## REQUIRED WORK:
Starting at the line with "Select the eyedropper customization icon" and going on through the line with "The width and height of the screenshot is (1176, 1030).", reproduce each line in the records below exactly and nothing more.

++++ INFORMATION GIVEN ++++

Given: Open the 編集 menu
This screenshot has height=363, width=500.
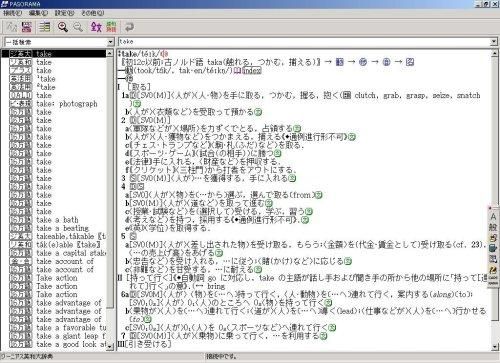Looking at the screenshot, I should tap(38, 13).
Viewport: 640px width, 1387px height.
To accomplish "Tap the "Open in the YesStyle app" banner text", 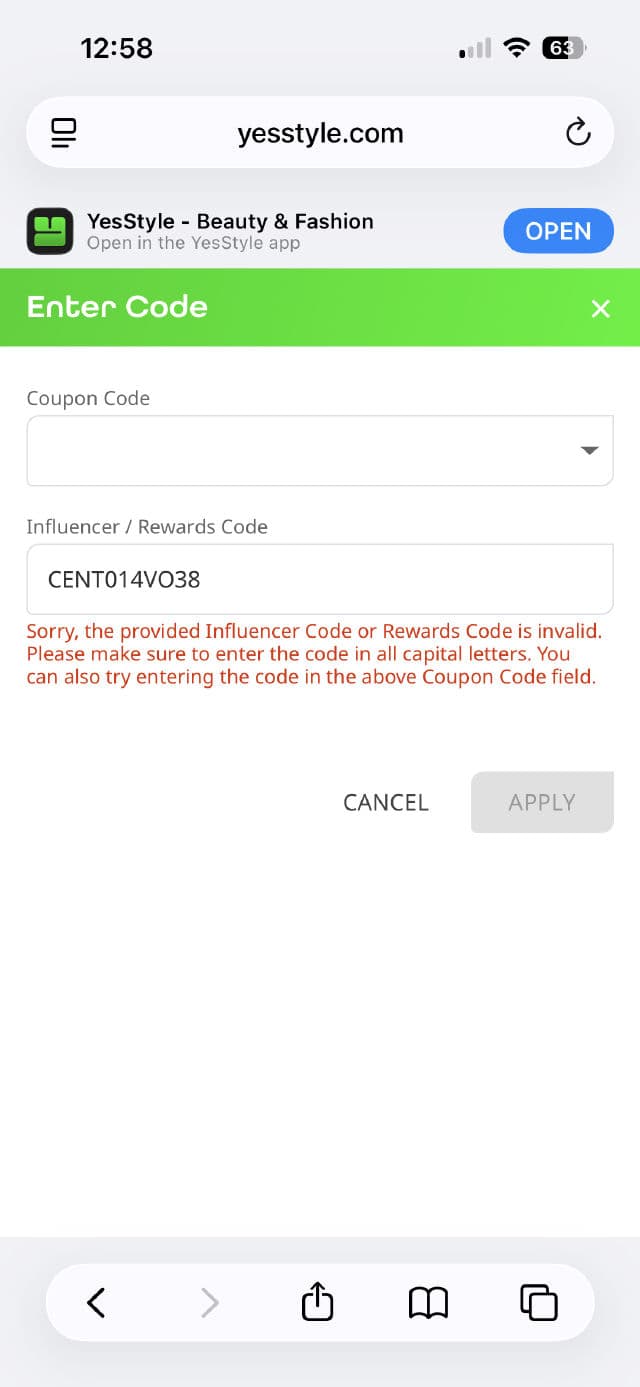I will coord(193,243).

++++
++++ INFORMATION GIVEN ++++

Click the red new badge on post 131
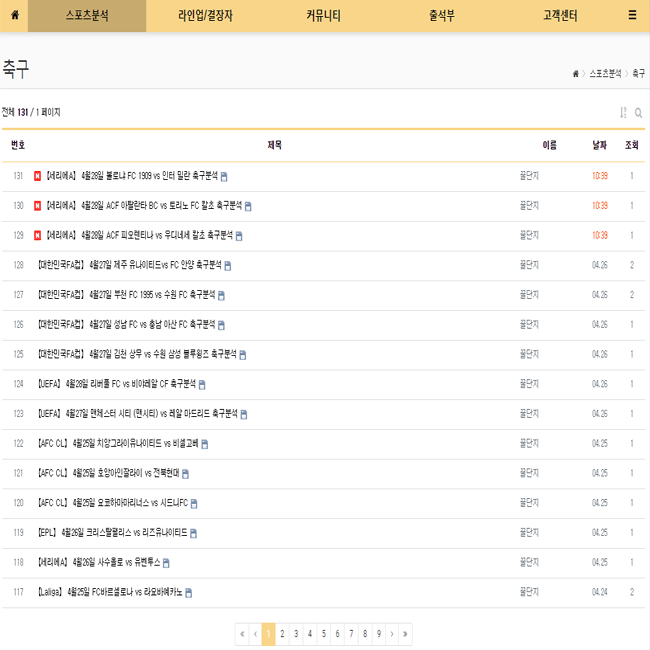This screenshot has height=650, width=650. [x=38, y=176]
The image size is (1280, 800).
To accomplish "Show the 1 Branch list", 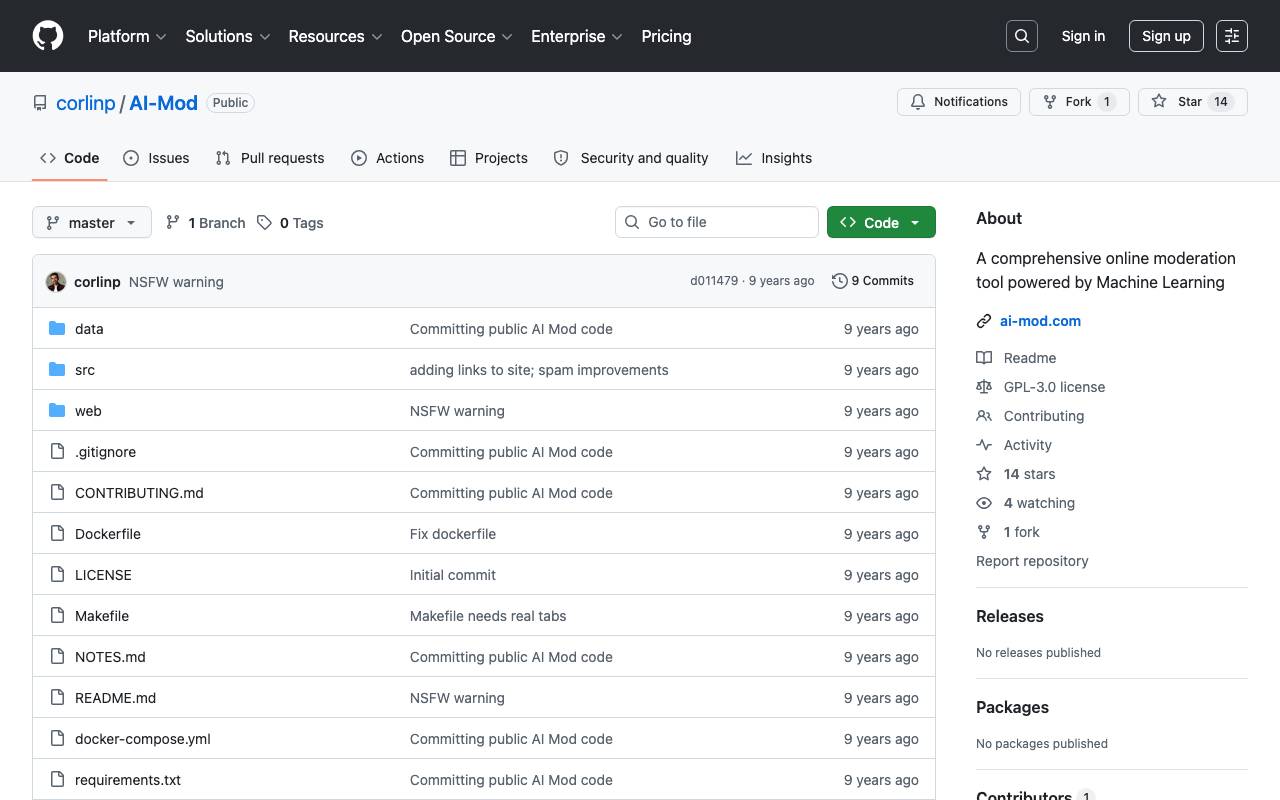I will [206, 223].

++++
++++ INFORMATION GIVEN ++++

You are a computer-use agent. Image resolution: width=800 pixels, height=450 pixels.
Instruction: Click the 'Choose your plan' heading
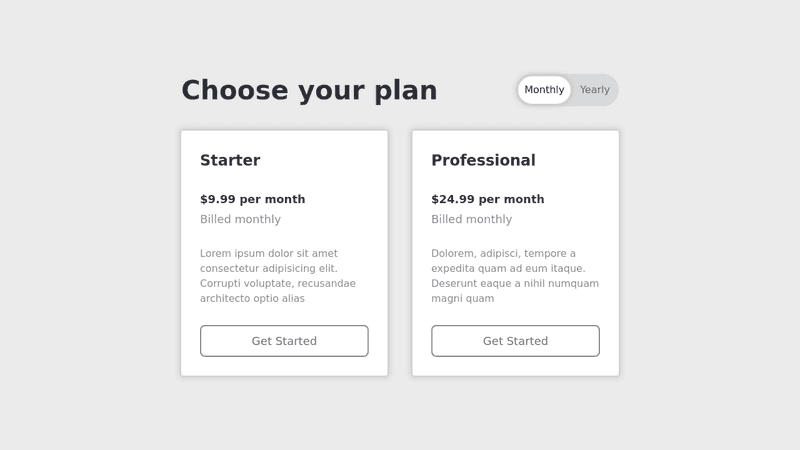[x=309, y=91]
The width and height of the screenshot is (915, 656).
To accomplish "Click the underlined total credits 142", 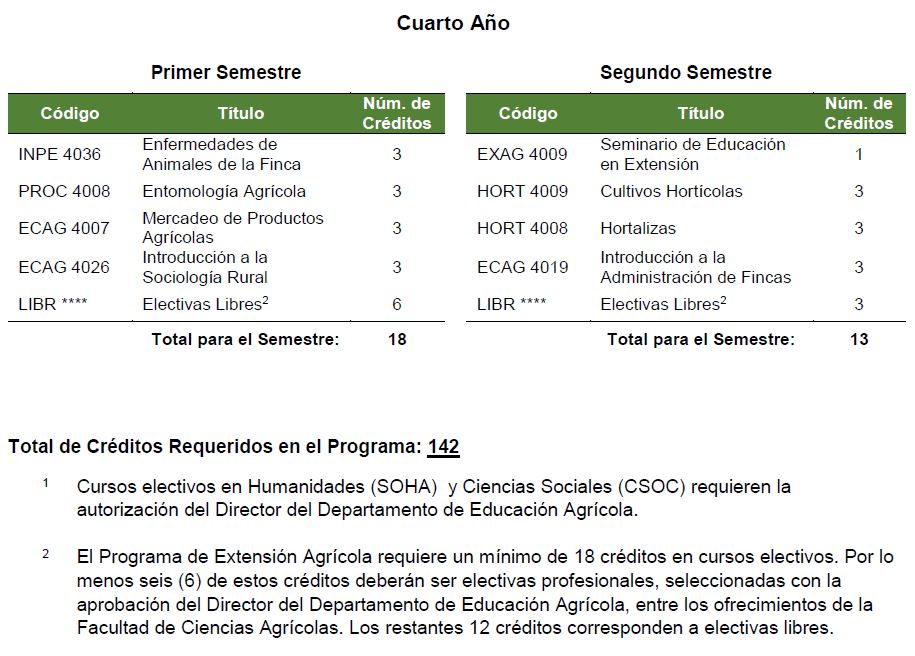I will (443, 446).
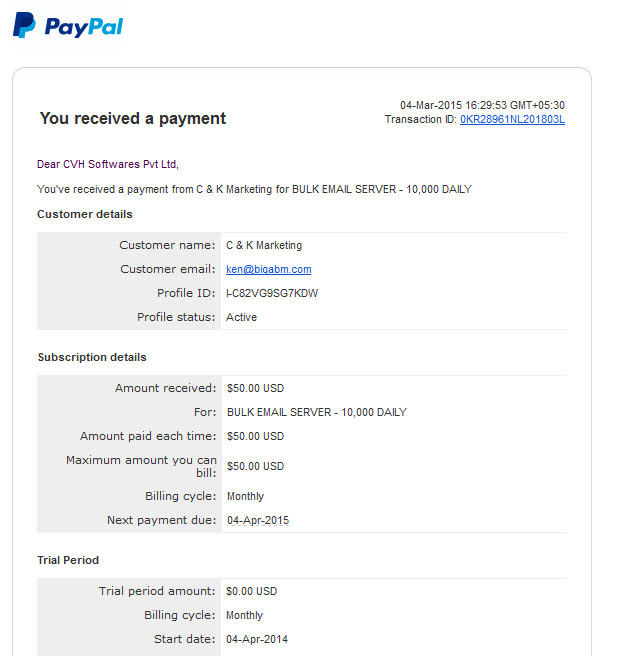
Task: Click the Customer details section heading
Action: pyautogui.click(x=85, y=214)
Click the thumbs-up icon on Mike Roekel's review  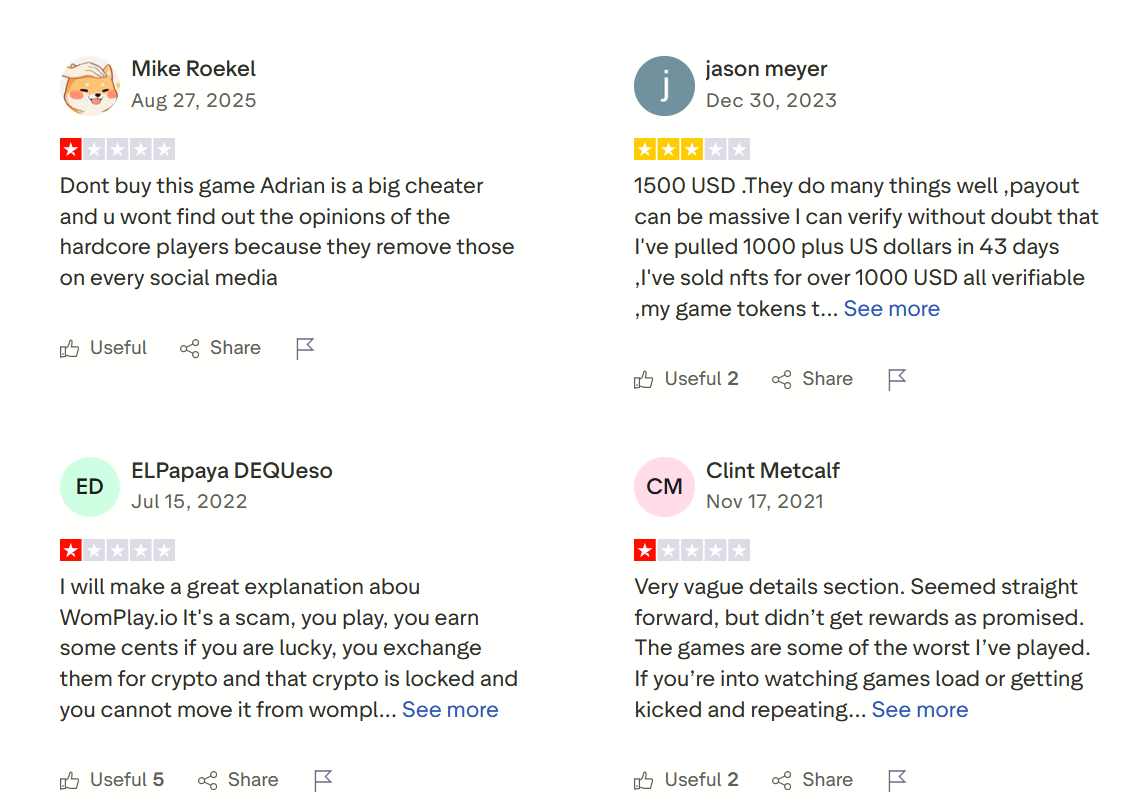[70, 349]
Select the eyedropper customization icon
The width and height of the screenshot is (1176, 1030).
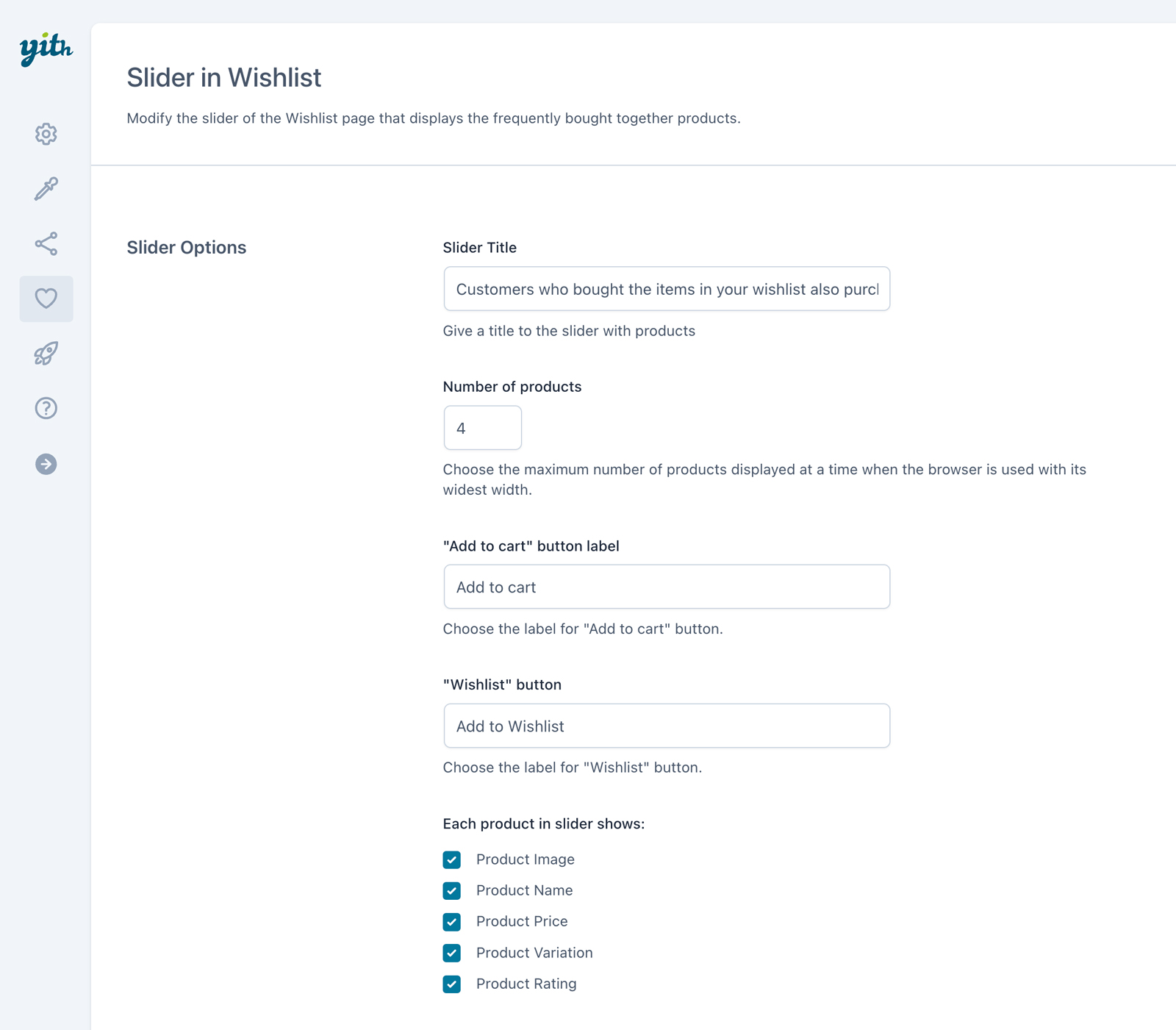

++++

## RESULT OF THE TASK:
Select the eyedropper customization icon
The width and height of the screenshot is (1176, 1030).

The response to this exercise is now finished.